In Kelly’s view, general liability would have excluded this type of coverage, but the D&O coverage could play a role as it can in cyber.
“We saw this with cyber where there were cyber breaches but then there were follow-on derivative suits brought on behalf of the company against the board of directors for failing to put the proper controls in place to prevent a breach,” said Sompo International’s Kelly. “You could have the exact same type of derivative suit for failing to supervise the CEO of the company who is a known harasser or failing to remove that person if there was a known event that occurred, and the board didn’t act appropriately.”
Time to Review
Lockton’s Gelot said this is a time for employers and agents/brokers to review policy wording carefully.
“You have some policies today that have specific wording meant to narrow the scope of covered sexual harassment – and those policies would drive a clear distinction between behavior that is insurable versus behavior that is so egregious that to insure it would be offensive or outright against public policy,” she said. That might include wording in some policies that the policy will cover “everything except harassment that is deemed licentious or immoral or sexual abuse or exploitation or abuse of child.” Not all policies contain such wording, she said.
EPLI Going Forward
The disturbing recent spate of workplace sexual harassment complaints could have positive effects for the industry and the EPLI market as well, experts say.
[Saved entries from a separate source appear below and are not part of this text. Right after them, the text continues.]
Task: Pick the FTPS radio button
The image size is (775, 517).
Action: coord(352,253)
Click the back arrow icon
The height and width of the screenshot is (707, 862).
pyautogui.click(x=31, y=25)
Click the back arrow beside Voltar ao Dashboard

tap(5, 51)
“Anytime there’s a major event in any line of insurance, it always raises awareness,” said Kelly. “Major senior level execs and the boards are even being called out on what they are doing (to prevent such behavior) and they are asking what kind of EPLI coverage do we have?”
These executives better make sure that they not only have EPLI coverage, but also that their limits are adequate, Kelly said, noting that this type of questioning is going to drive more demand in the market and potentially higher limits.
In 2016, gross written premium for EPLI was $2.1 billion, according to MarketStance, and it estimates a possible bump to $2.3 billion or more for 2017-2018.
There are many smaller employers that still do not purchase the coverage. Roughly seven out of 10 businesses don’t carry EPLI, according to TrustedChoice.com.
But just how market growth will be affected following the attention on sexual harassment in the workplace remains to be seen, Betterley said. Small commercial accounts, while forecast to grow most rapidly over the next year, have the lowest take-up rates for EPLI coverage, he said.
“I think it (the recent attention) will have an impact,” Betterley said. “I don’t know that I’ve seen it just yet. One impact perhaps is that if you’ve got a potential insured that has not been buying EPLI, now they will want to buy.”
Those employers that haven’t purchased the coverage might get a tougher reception from insurance markets, he added. “The underwriter is going to be really interested in the why now? A good answer, I guess, would be, ‘Have you read the newspaper?'” While insurers may be glad to gain more insureds, they may be more cautious about taking on employers that until now haven’t been buying coverage, he said.
Hiscox’s Mitchell says it’s difficult to predict how EPLI insurers will react to a rise in sexual harassment claims in 2018, but it’s likely to be a mix of changes in premium rates, retentions and restructuring coverage. For now, one thing is certain. “It’s something all insurance companies will be monitoring closely,” he said.